Het beheren van een natuurgebied heeft invloed op de omgeving en speelt een cruciale rol in het in stand houden van het ecosysteem inclusief het samenleven met de mens. Hoe voorkom je ongewenste invloeden? ‘Ongewenst’ is de factor mens in natuurbeheer. De mens verwacht informatie en motivatie, flexibiliteit en aanpassingsvermogen.
Wat zijn de vragen voor de uitvoerders van activiteiten met risico voor natuur? Die ervoor zorgen dat we als mensen mitigerende maatregelen nemen om voldoende in het wild levende dier- en planten te behouden.
Een voorbeeld van zo’n mitigerende maatregel is om drones in te zetten om slachtoffers van werkzaamheden te voorkomen. Die ontheffing zou mits aan de voorwaarden wordt voldaan ook kunnen geleden voor de Faunabeheereenheden. Faunabeheereenheden zijn in de Omgevingswet vermelde uitvoeringsorganisaties.

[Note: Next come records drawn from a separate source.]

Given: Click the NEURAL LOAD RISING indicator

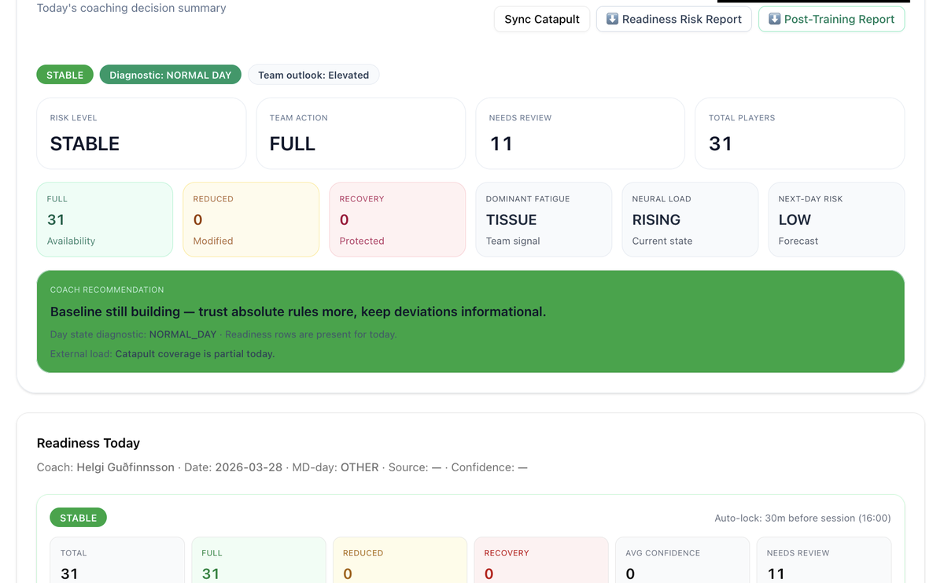Looking at the screenshot, I should pos(690,220).
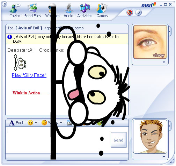Open the menu below vinay's display picture

pyautogui.click(x=164, y=62)
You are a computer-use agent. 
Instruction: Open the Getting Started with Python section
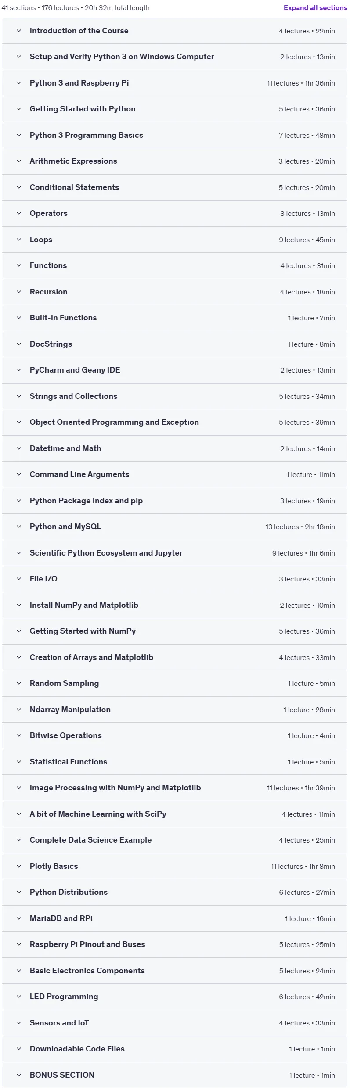pos(174,109)
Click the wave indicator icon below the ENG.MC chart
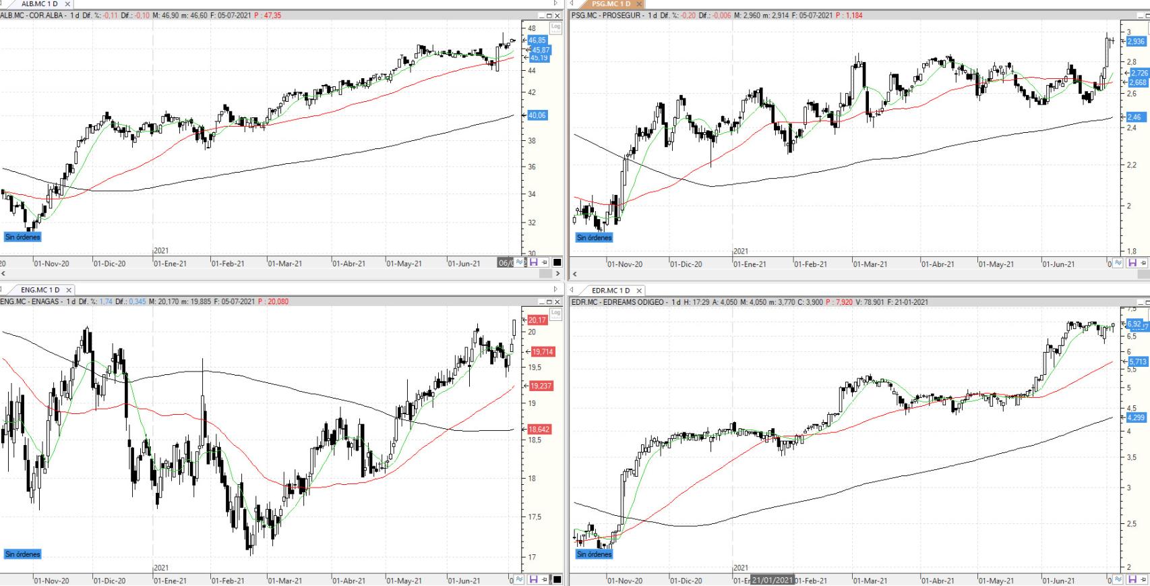This screenshot has height=586, width=1150. click(x=520, y=579)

Om de bescherming van Rodelijst soorten te waarborgen tijdens activiteiten, dienen de volgende vragen, voor het betreffende gebied, te worden beantwoord om de juiste maatregelen nemen:
- Zijn er indicaties dat er Rodelijst soorten aanwezig zijn in het gebied van de geplande activiteit?
- Welke soorten op de Rode Lijst zijn aangetroffen in het gebied?
- Wat is de huidige Staat van Instandhouding van deze soorten in het gebied?
- Geldt voor het gebied of een deel van het gebied een extra beschermde status?
- Welke Rode Lijst soort is als doelsoort (indicator) vermeld?
- Welke maatregelen zijn gepland om die Rode Lijst soorten en hun leefgebied te behouden en te beschermen?
- Hoe wordt de effectiviteit van de compensatiemaatregelen gemonitord en geëvalueerd?
- Wat is afgewogen om de impact op de soorten en hun leefgebied te minimaliseren?
- Welke bronnen zijn geraadpleegd om de antwoorden te bevestigen?
- Indien de Staat van Instandhouding niet stabiel of verbeterend is, welke compensatiemaatregelen zijn overwogen?